Relay-Version: version B 2.10 5/3/83; site utzoo.UUCP
Posting-Version: Notesfiles $Revision: 1.7.0.10 $; site ccvaxa
Path: utzoo!watmath!clyde!burl!ulysses!mhuxr!mhuxn!ihnp4!inuxc!pur-ee!uiucdcs!ccvaxa!aglew
From: aglew@ccvaxa.UUCP
Newsgroups: net.arch
Subject: Re: How Many Virtual Spaces (minor
Message-ID: <5100065@ccvaxa>
Date: Sun, 20-Apr-86 23:23:00 EST
Article-I.D.: ccvaxa.5100065
Posted: Sun Apr 20 23:23:00 1986
Date-Received: Wed, 23-Apr-86 14:00:31 EST
References: <2089@peora.UUCP>
Lines: 125
Nf-ID: #R:peora.UUCP:2089:ccvaxa:5100065:000:5983
Nf-From: ccvaxa.UUCP!aglew    Apr 20 22:23:00 1986


I'm afraid this is another long post. I go into painful detail about the
advantages of one virtual address space for multiple cache systems;
essentially, the advantages are not qualitative, only quantitative, in that
they permit you to run a multiple cache system a bit faster with less
hardware.

>/* Written  2:52 pm  Apr 18, 1986 by petolino@chronon.UUCP */
>Sharing writable memory among address spaces in a cached system is indeed
>tricky.  As the above postings suggest, problems of consistency arise
>not only between copies of the same physical memory location residing in
>different caches in the system, but also among copies of a physical memory
>location residing in different places in a single cache (by 'consistency'
>we mean making sure that all cached copies of a physical memory location
>accurately reflect any writes that have been done to that location - the
>terms 'cache coherence' and 'data integrity' have also been used for this
>concept).
>
>Many solutions to these problems have been implemented and/or proposed.
(Paraphrased): (1) No shared memory; (2) don't cache shared memory; 
(3) single cache location (doesn't help inter); (4) temporarily `own' cached
shared memory locations.

I don't think you mentioned (unless that was what you meant by number 4) the
widely used multiple cache synchronization technique of write-through,
either with invalidate, or with update.

Add to this the Snoopy cache techniques from Xerox which attempt to avoid
unnecessary write-throughs.

The write-through techniques all involve having the cache listen to the
system bus (at the same time as they are responding to their own processor's
requests) and updating their own entries that correspond to traffic they see
on the bus. Yes, this requires multiporting. Update according to bus traffic
requires two full write ports; invalidate means that you only have to write
one bit, which the processor's cache port only reads, so it's considerably
less expensive.

Whatever, you have to be associating on the addresses that you see both at
both ports. Consider these configurations:

    Processor A					    Processor B
	Processor A's virtual address			virtual address
	Physical address				physical address
	     |----------------Physical Memory-------------------|

There are two places you can put caches for any particular processor: 
before the virtual address gets translated, or after. 
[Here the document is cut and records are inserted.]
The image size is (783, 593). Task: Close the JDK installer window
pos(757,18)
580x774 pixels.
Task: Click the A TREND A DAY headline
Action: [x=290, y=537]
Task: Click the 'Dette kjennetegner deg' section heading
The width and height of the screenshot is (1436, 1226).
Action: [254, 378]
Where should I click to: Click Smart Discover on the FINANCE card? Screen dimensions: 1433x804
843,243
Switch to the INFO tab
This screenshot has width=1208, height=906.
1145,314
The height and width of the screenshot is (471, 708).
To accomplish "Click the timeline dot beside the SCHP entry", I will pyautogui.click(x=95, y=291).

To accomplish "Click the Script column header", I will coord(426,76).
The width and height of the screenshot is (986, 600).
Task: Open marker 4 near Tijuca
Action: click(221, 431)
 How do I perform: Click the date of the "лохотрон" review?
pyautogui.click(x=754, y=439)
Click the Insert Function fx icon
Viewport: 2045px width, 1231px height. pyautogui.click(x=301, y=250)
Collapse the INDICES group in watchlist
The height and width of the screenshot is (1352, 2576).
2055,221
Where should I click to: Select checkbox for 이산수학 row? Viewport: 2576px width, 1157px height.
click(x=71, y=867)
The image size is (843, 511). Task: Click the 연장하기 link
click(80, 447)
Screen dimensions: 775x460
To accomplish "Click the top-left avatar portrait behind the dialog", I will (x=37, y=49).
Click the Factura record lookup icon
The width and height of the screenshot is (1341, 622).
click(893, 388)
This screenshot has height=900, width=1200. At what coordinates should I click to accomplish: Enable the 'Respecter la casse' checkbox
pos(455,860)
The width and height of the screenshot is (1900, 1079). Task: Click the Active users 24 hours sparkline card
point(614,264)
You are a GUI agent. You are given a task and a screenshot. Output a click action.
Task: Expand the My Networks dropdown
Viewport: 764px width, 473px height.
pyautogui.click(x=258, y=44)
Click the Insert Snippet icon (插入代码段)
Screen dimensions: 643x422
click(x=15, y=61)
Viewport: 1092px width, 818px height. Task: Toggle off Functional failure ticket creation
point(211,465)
   Processor --virtual address--> :cache: --physical address--> Physical memory
   Processor --virtual address--> --physical address--> :cache: Physical memory

If you are only dealing with one processor that doesn't even have to worry
about things like DMA, and if your virtual mapping doesn't change very often
(depends on your application mix), then there is an advantage in caching on
virtual addresses rather than physical, since you can simply start the cache
at the same time as you start your translation (using your TLB or whatever)
and you can reduce the cycle time for cache hits by that much. Ie. caching
on virtual addresses can let you go a bit faster.

When you have multiple caches, if you want to do bus monitoring, you have
three possible configurations: 

(1) PP caching on your processor's physical addresses and listening to
physical addresses on the bus:

   Processor --virtual address--> --physical address--> :cache: Physical memory
							    \___/
							    /	\
   Processor --virtual address--> --physical address--> :cache: Physical memory

(2) VP caching on your virtual processor's virtual addresses, listening to
physical addresses on the bus:

   Processor --virtual address--> :cache: --physical address--> Physical memory
				     \______/
				     /	    \
   Processor --virtual address--> :cache: --physical address--> Physical memory

(3) VV caching on your processor's virtual addresses and listening to
other processor's virtual addresses:

   Processor --virtual address--> :cache: --physical address--> Physical memory
                             \______/
	                     /	    \
   Processor --virtual address--> :cache: --physical address--> Physical memory

(The fourth possibility has no advantages).

PP what is usually done, but it has the same `problem' (whether it is a
problem depends on how much you are worried about speed) that the cache
doesn't get started until the address has been translated.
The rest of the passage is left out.